Pada kebijakan strategi "trade for All" pada bulan oktober 2015 ditetapkan kerangka
kerja baru yang merupakan upaya Uni Eropa dalam pengenbangan perdagangan yang
inklusif dan berkesinambungan sesuai dengan "UN Sustainable Development Goals"
Berikut merupakan beberapa point penting dalam perkembangan kebijakan
perdagangan Uni Eropa:
(http://trade.ec.europa.eu/doclib/press/index.cfm?id=1466)

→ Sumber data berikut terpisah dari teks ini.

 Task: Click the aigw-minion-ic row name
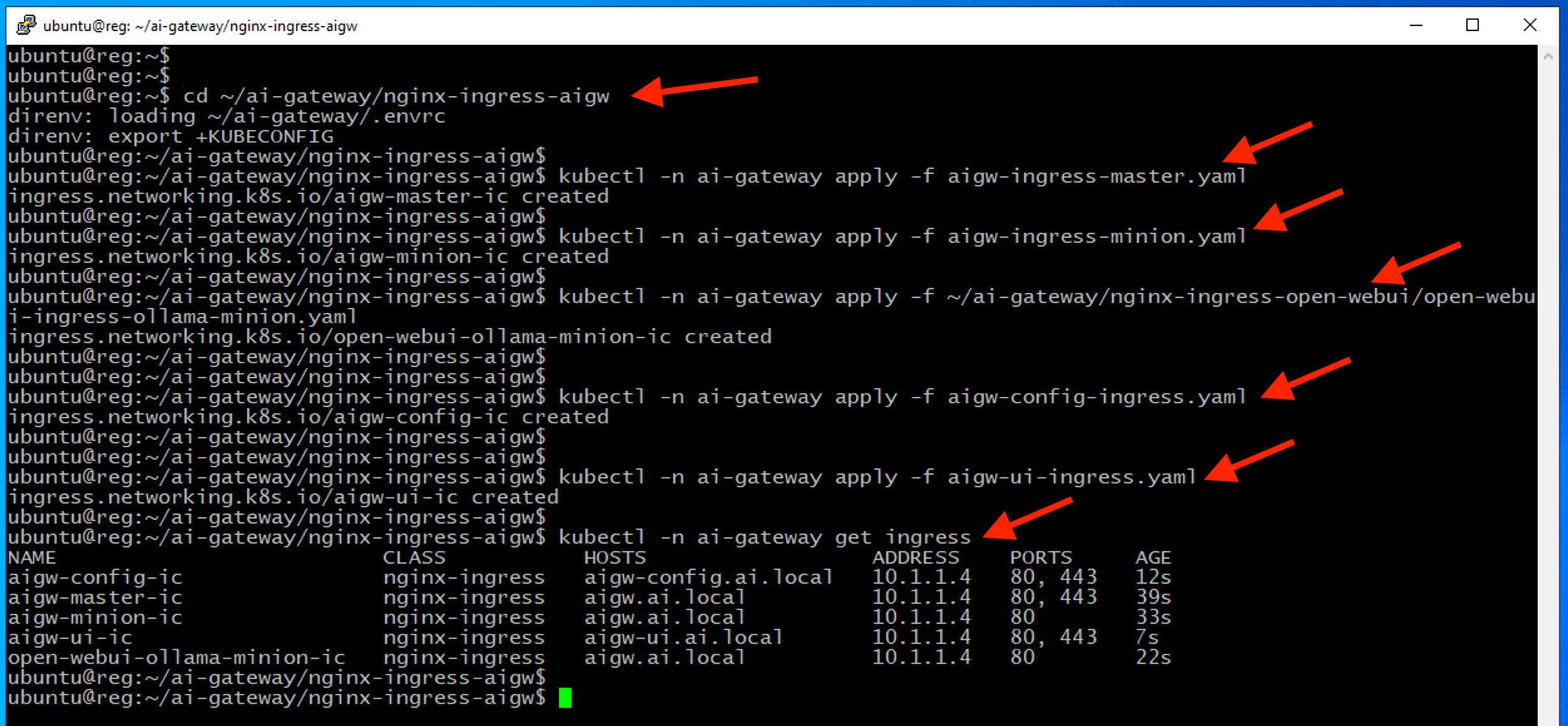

a. Peraturan inovatif untuk perusahaan perdagangan kecil;
Bekerja sama dengan International Trade Centre yang berbasis di Jenewa, Uni
Eropa membantu penyediaan informasi untuk perusahaan-perusahaan kecil, dengan
informasi mengenai kondisi untuk mengakses pasar luar negeri, peluang
pembiayaan
perdagangan,
skema
sertifikasi
keberlanjutan,
serta
peluang
pengembangan kapasitas.
b. Perkembangan berkesinambungan sebagai point utama kebijakan perdagangan;
Uni Eropa telah mengintegrasikan isu pembangunan berkelanjutan, seperti hak-hak
buruh dan perlindungan lingkungan, dalam preferensi sepihak melalui pengaturan
GSP +, serta bab pembangunan berkelanjutan di perjanjian perdagangan bilateral
generasi baru. Uni Eropa juga telah mempromosikan integrasi pembangunan
berkelanjutan ke dalam kebijakan perdagangan di tingkat multilateral, termasuk
WTO dan diskusi PBB pada "2030 Agenda Pembangunan Berkelanjutan".